Exercise goal: Once you reach the line containing "Signing the ios" in the entries below, write out that line and each one after it down to the line containing "阿拉伯heimaapp苹果签名审核-TG:@JDiosmdmm❤️魔方签名服务平台续费 (36, 281)", exactly and with nothing added.

(Stored records)
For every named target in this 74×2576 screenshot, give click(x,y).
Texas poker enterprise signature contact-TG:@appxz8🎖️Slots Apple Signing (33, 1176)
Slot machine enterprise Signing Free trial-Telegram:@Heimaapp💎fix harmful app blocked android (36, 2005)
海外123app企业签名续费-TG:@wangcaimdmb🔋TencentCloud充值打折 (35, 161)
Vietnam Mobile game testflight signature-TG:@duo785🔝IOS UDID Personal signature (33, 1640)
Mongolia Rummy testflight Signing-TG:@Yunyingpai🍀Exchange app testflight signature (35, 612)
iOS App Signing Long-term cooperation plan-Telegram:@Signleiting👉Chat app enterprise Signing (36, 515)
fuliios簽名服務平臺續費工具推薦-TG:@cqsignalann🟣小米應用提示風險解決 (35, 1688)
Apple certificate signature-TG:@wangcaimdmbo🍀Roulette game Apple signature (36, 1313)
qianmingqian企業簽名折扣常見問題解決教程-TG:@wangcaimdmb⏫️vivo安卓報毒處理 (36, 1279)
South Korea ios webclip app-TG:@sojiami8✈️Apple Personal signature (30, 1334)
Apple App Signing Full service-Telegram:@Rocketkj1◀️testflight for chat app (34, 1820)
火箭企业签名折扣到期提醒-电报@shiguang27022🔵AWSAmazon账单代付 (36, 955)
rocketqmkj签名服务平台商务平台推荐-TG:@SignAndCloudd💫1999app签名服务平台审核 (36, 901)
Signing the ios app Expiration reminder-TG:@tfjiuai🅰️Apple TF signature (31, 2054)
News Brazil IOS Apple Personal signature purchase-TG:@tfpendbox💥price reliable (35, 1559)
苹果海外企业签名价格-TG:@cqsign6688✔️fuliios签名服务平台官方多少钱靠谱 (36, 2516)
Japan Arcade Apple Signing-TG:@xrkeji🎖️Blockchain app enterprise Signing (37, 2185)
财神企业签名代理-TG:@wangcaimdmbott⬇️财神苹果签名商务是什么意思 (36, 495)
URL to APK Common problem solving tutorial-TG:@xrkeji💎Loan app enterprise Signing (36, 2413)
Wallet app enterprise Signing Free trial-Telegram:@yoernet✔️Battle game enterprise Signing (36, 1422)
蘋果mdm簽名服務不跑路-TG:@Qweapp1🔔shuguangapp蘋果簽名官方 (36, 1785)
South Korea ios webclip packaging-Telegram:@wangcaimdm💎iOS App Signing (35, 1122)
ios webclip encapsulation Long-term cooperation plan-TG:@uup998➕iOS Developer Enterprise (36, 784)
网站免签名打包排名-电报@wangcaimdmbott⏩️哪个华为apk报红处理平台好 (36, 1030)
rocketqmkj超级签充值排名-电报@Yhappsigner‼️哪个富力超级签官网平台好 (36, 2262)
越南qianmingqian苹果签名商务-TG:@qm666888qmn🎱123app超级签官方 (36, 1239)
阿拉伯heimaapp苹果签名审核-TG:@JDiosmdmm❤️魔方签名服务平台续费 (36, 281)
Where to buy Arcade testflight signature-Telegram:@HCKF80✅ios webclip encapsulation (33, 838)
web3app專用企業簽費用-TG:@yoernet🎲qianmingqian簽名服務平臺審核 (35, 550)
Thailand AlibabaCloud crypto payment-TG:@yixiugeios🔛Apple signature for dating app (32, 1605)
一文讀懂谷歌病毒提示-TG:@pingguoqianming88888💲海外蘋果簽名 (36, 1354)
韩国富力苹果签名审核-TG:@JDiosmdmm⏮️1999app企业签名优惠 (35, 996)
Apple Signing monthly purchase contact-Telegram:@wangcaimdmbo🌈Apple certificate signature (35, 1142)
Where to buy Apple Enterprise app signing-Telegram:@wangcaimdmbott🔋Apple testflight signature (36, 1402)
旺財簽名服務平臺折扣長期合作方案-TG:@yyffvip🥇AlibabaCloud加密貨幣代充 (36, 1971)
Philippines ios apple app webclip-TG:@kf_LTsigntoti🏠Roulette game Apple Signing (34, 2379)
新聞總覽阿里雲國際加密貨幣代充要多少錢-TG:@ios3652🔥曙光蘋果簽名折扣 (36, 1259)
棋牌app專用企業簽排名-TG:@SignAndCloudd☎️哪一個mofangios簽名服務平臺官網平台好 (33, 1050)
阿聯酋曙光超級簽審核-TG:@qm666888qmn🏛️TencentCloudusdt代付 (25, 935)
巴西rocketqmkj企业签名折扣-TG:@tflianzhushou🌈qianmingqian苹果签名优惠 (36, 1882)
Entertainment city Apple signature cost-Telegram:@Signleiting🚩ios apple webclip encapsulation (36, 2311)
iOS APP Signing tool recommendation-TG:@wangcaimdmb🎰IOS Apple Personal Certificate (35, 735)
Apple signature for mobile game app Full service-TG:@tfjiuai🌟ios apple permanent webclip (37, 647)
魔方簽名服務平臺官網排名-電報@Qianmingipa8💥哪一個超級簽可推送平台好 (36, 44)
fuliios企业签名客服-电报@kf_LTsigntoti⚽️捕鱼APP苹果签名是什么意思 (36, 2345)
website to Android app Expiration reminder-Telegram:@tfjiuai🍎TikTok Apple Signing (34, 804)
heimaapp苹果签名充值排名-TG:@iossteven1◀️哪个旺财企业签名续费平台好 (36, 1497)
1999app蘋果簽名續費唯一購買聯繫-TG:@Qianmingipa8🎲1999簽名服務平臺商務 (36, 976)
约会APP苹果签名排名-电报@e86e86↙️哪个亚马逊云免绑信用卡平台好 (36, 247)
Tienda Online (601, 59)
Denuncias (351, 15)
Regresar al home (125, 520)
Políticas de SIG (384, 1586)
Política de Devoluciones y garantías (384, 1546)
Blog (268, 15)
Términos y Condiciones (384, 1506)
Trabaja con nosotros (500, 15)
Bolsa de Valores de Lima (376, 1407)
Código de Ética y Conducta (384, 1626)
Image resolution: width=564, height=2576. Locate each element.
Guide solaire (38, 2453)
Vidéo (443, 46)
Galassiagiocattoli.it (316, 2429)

Result of the task:
Signing the ios app Expiration reminder-TG:@tfjiuai🅰️Apple TF signature (31, 2054)
News Brazil IOS Apple Personal signature purchase-TG:@tfpendbox💥price reliable (35, 1559)
苹果海外企业签名价格-TG:@cqsign6688✔️fuliios签名服务平台官方多少钱靠谱 (36, 2516)
Japan Arcade Apple Signing-TG:@xrkeji🎖️Blockchain app enterprise Signing (37, 2185)
财神企业签名代理-TG:@wangcaimdmbott⬇️财神苹果签名商务是什么意思 (36, 495)
URL to APK Common problem solving tutorial-TG:@xrkeji💎Loan app enterprise Signing (36, 2413)
Wallet app enterprise Signing Free trial-Telegram:@yoernet✔️Battle game enterprise Signing (36, 1422)
蘋果mdm簽名服務不跑路-TG:@Qweapp1🔔shuguangapp蘋果簽名官方 (36, 1785)
South Korea ios webclip packaging-Telegram:@wangcaimdm💎iOS App Signing (35, 1122)
ios webclip encapsulation Long-term cooperation plan-TG:@uup998➕iOS Developer Enterprise (36, 784)
网站免签名打包排名-电报@wangcaimdmbott⏩️哪个华为apk报红处理平台好 (36, 1030)
rocketqmkj超级签充值排名-电报@Yhappsigner‼️哪个富力超级签官网平台好 (36, 2262)
越南qianmingqian苹果签名商务-TG:@qm666888qmn🎱123app超级签官方 (36, 1239)
阿拉伯heimaapp苹果签名审核-TG:@JDiosmdmm❤️魔方签名服务平台续费 (36, 281)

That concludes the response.